The new government refuses to rule out the Rwanda option
The Island’s government has again declined to rule out sending asylum seekers caught trying to enter Jersey to Rwanda, despite it emerging that an adviser warned the UK government that the African state tortures and kills political opponents.
The UK pursues the controversial policy to deport people thousands of miles in response to the number of migrants crossing the Channel from France.
When asked by the JEP in June, the government would not rule out that asylum seekers who land on Island or are stopped in Jersey waters could end up on one of the flights.

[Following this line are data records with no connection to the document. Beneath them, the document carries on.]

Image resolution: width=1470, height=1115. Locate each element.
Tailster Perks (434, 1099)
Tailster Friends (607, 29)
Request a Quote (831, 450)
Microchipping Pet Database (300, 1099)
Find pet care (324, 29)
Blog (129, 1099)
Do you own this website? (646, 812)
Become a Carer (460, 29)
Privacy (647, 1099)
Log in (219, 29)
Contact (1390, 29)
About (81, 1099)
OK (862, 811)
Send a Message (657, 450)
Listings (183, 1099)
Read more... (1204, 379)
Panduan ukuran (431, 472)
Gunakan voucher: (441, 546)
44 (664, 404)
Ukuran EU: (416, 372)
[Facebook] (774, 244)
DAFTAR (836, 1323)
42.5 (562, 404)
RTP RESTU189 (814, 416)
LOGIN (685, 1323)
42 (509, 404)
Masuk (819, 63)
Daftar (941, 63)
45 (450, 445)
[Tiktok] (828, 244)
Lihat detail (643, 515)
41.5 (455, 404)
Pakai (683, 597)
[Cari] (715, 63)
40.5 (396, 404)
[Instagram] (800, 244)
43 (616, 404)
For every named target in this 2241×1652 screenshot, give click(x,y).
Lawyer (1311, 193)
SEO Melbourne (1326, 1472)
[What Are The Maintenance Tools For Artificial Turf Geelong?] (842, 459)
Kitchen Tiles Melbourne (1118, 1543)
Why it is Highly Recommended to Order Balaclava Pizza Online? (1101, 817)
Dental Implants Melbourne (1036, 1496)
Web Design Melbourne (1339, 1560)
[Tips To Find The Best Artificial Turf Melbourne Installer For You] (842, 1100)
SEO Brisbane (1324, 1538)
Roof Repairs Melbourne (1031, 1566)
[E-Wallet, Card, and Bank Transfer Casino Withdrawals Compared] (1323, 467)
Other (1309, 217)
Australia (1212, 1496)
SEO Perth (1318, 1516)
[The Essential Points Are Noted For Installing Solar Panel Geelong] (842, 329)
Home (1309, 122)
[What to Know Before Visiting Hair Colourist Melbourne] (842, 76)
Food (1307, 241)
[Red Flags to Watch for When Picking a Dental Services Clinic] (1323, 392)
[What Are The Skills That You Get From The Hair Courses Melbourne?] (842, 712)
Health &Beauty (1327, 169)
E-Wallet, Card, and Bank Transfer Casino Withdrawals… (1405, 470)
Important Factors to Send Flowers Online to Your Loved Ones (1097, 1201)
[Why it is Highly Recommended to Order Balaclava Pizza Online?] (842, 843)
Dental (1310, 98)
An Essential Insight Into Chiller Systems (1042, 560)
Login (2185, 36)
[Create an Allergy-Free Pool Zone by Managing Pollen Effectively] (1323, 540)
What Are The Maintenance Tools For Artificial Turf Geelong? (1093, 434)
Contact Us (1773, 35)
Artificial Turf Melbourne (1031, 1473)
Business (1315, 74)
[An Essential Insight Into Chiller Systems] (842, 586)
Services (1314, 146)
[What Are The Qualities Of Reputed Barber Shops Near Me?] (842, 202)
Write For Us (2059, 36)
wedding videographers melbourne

The JEP was told that while Jersey has autonomy over immigration issues, it stays closely aligned with the UK and every illegal migrant is dealt with on an individual basis.
It emerged this week that one of the UK’s own advisers warned that the Rwandan government tortures and kills political opponents and questioned the tone and accuracy of a report relating to the plans.
The BBC and The Guardian, along with migrants from an aborted June flight, are asking in court for the entirety of the official’s comments on Rwanda to be made public.
The UK government has said its scheme will be more closely monitored.
Although the Island has a new government, the JEP was told earlier this week that there would be no change in relation to how Jersey processes asylum seekers who are stopped here.
A government spokesman said any potential asylum seekers would continue to be handled on a case-by-case basis.
The UK government is still pursuing the Rwanda scheme, which caretaker-Prime Minister Boris Johnson has said was necessary to break human trafficking chains.
The first planned flight to Rwanda was stopped in June after a last-minute move from the European Court of Human Rights, which asked the High Court in London to determine whether the policy was lawful.
A hearing is scheduled for next month.
Rwandan officials have insisted the country is safe and asylum seekers should not see being sent there as a ‘punishment’.
Over 20,000 have crossed the English Channel in small boats already this year, according to the UK Ministry of Defence.